Conceptkerndoelen in Op niveau
Op niveau draagt bij aan het behalen van deze kerndoelen door:
• het talige repertoire van leerlingen te verkennen;
• aandacht te besteden aan taalbewustzijn;
• taalgebruik en taalverandering in verschillende contexten te verkennen;
• overeenkomsten en verschillen tussen verschillende talen te onderzoeken.
Voorbeeld uit Op niveau
Taalvariatie (Uit: 3 havo, hoofdstuk 3)
Onderzoek doen
Bekijk het fragment Iedereen is (een beetje) meertalig
a Hoeveel talen spreek jij?
b Met een taalportret kun je duidelijk maken welke talen je spreekt en hoe groot de rol van die verschillende talen in jouw leven is. Hoe groter de rol van een taal in jouw leven, hoe groter deel van jouw portret jij hiervoor gebruikt.
Teken de talen die jij spreekt in een taalportret zoals in het voorbeeld.
Je taalportret is anoniem, je hoeft er geen naam bij te schrijven.
voorbeeld
c Iedereen in de klas hangt zijn taalportret aan de muur of legt die duidelijk zichtbaar op tafel.
Bekijk de taalportretten van je klasgenoten en verzamel data voor je onderzoek.
• Welke talen worden er in jouw klas gesproken? Schrijf elke nieuwe taal op en turf ook hoe vaak je die taal in jouw klas tegenkomt.

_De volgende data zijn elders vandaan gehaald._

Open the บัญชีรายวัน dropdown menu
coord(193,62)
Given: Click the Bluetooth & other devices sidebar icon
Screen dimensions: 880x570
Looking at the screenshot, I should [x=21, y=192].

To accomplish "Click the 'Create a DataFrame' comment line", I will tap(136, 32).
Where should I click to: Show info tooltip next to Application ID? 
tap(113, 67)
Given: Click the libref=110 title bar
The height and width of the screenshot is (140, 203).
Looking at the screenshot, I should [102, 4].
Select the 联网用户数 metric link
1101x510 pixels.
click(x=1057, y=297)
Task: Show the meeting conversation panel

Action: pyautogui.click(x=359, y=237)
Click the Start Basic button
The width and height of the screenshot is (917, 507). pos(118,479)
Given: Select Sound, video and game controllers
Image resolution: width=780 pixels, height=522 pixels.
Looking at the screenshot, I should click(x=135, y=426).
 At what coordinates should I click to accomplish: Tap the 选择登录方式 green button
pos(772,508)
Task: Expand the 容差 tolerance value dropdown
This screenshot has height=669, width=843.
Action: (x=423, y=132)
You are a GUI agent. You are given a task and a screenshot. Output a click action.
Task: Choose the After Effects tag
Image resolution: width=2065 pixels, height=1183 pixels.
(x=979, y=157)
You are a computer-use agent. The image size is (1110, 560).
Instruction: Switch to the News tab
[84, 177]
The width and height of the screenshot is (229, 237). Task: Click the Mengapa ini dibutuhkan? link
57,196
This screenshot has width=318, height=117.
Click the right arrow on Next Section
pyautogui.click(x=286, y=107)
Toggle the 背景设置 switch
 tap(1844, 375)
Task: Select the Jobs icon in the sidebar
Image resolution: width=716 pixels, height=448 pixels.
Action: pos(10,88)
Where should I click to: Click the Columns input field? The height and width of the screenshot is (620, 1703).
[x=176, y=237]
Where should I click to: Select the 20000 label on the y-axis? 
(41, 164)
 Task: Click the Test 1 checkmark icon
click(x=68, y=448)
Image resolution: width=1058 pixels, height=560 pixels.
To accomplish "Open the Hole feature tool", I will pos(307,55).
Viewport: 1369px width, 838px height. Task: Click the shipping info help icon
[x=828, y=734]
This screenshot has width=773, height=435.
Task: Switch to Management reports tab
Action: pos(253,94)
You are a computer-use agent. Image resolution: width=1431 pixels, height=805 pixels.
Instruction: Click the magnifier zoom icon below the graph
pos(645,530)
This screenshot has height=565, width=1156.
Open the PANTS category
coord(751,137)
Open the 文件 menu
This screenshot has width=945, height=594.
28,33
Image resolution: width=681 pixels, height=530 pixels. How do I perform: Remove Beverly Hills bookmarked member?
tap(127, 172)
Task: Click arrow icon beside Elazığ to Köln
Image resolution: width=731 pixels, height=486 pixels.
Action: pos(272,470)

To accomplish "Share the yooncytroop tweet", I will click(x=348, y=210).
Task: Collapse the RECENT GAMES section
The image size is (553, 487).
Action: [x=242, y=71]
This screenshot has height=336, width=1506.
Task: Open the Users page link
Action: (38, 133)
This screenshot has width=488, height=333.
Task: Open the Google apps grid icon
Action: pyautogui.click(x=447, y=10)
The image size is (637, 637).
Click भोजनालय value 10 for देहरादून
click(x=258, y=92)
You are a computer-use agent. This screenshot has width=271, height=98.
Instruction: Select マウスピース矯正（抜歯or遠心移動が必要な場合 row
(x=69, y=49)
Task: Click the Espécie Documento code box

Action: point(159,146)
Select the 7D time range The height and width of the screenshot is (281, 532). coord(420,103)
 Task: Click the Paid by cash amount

• Houd ook bij hoeveel talen iedere klasgenoot in totaal spreekt.
3 Taal
Thema 8 Taal in de wereld
Thema 9 Literatuur
CONCEPTKERNDOELEN 2, 3, 18, 19, 20, 21, 22 EN 23
Met literatuur leren leerlingen zichzelf beter kennen en de wereld om hen heen ontdekken. Door het lezen van literatuur en het luisteren naar verhalen doen leerlingen nieuwe leeservaringen op die hen in staat stelt na te denken over zichzelf, de ander en de wereld. Leerlingen ervaren de waarde van literatuur en leren over verschillende vormen van literatuur.
Conceptkerndoelen in Op niveau
Op niveau draagt bij aan het behalen van deze kerndoelen door:
• taalvaardigheid te ontwikkelen aan de hand van literaire teksten;
• leerlingen zich te laten verplaatsen in personages en situaties die zich voordoen in verhalen;
• verschillende literaire genres te verkennen;
• persoonlijke leesvoorkeur te ontwikkelen door een aanbod van aansprekende fragmenten.
Voorbeeld uit Op niveau
Literatuur: jezelf, de ander en de wereld (Uit: 1 vwo, hoofdstuk 6)
6 Spannende tijden
13 Verhaal verzinnen
Maak een groep van vier leerlingen. Jullie gaan een spannend verhaal verzinnen.
a Bepaal samen jullie verhaal.
◯ Leef je in in Wolfram uit Reinhart. Bedenk een plan om te ontsnappen uit het kasteel. Verzin de straf die zijn vader hem zou geven als hij hem zou betrappen. Verzin ook hoe Wolfram zijn plan uitvoert, betrapt wordt maar op het nippertje wegkomt.
◯ In een stad lopen twee tieners op straat. Ze hebben een tas of doos met iets bij zich. Een politieagent vindt dat verdacht en spreekt hen aan. Verzin hoe ze voorkomen dat de tas of doos open moet. Bij deze optie kiest elk groepslid een andere tijd: verleden, nu of toekomst.
◯ Verzin welk verhaal Oudstebroer vertelt in Hele verhalen voor een halve soldaat. Bedenk hoe hij ervoor zorgt dat de wacht door dit verhaal weer honger krijgt.